Hollis pulled a wine key from his pocket and got to uncorking the bottles, pouring them each a glass.
What an elaborate effort. He’d re-bottled the wine after he’d tainted it. His thoroughness almost impressed her. Without hesitation, she took the one offered to her, sniffed it, and took a long drink. “Delicious,” she said.
Hollis looked overly pleased with himself. “I’m glad you like it.”
Caroline studied the man across from her as he sipped his own glass, knee bouncing as if he weren’t aware he wasn’t nearly as subtle as he believed. She’d told him she could heal the intoxication from her system and what was alcohol but a tastier poison. Fortunately, he hadn’t made the connection. His eagerness to end her seemed to outweigh his critical thinking skills, which, based on how elaborate Avondale was, he didn’t lack them.
“Another glass?” he asked, springing to his feet.
She chuckled, covering her mouth. Obvious indeed. “Please. What has you in such a good mood, Prince?”
Hollis finished topping her off, then relaxed back in his chair, appearing determined to calm himself. Perhaps he was aware. “I’m having wine with a stunning woman who no longer hates me. I’m eager to see how our relationship evolves. I’m right, aren’t I? You don’t hate me?” His forehead wrinkled as his eyebrows shot up eagerly.
“Something like that, though I’m still unhappy with the stunt you pulled in Avondale.” She frowned as she ran her finger around the rim of the wine glass, causing it to sing.

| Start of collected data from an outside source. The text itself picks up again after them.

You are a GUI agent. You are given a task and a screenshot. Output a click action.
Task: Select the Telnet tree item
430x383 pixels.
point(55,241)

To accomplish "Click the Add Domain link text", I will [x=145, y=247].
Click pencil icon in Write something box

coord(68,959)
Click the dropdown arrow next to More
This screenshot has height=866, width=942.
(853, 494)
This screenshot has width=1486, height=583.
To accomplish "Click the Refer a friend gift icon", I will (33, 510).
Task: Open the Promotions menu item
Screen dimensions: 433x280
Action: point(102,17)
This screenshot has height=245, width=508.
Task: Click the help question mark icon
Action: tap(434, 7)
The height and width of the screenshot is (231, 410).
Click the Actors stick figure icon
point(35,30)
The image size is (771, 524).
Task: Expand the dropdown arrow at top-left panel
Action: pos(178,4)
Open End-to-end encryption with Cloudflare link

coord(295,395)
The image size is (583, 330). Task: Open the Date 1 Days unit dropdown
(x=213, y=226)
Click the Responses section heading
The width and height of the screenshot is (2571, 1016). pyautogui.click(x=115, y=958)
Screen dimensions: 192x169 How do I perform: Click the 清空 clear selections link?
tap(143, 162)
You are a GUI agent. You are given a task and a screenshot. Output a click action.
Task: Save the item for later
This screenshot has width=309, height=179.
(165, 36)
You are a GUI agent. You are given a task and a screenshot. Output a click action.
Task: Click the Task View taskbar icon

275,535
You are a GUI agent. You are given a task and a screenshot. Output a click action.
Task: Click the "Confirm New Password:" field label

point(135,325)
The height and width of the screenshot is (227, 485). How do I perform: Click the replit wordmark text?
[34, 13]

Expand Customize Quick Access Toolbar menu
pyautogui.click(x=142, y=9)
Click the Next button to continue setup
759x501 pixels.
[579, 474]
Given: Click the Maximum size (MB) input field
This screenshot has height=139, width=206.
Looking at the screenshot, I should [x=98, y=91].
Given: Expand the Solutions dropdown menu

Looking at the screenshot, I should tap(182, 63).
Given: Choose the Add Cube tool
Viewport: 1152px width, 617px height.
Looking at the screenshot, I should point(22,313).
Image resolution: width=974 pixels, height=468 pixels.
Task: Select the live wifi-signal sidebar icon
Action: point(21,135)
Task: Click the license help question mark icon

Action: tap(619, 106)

“Listen, Caroline,” he said, and his legs spread even wider than they’d been before. She was sure it was an unconscious movement but telling all the same. “It’s one thing for one of us to sleep with you, but love or a marriage wasn’t in the cards. Honestly, I think Breicher was looking for an excuse to end it, anyway.”
Violet starbursts flashed across her vision, but she seized them before they manifested on her face. It was best to ignore the stinging comment, because there was truth to what Hollis said, and she was still trying to figure out how she felt about that. “Yes, it seems you were right.” It was time. Caroline had better start acting poisoned before she murdered him.
Furrowing her brow, she brought her hand to her stomach, and Hollis leaned forward at the gesture. “Are you okay?” he asked.
“I need a second.” Getting to her feet, she took a few steps toward the bathroom, then staggered, catching herself on the back of the couch. “Hollis, get help. Something’s wrong,” she cried as she tumbled to the ground.
“How long is it gonna take her to die?” a rough voice Caroline didn’t recognize asked.
“I don’t know. She didn’t tell me that,” Hollis said.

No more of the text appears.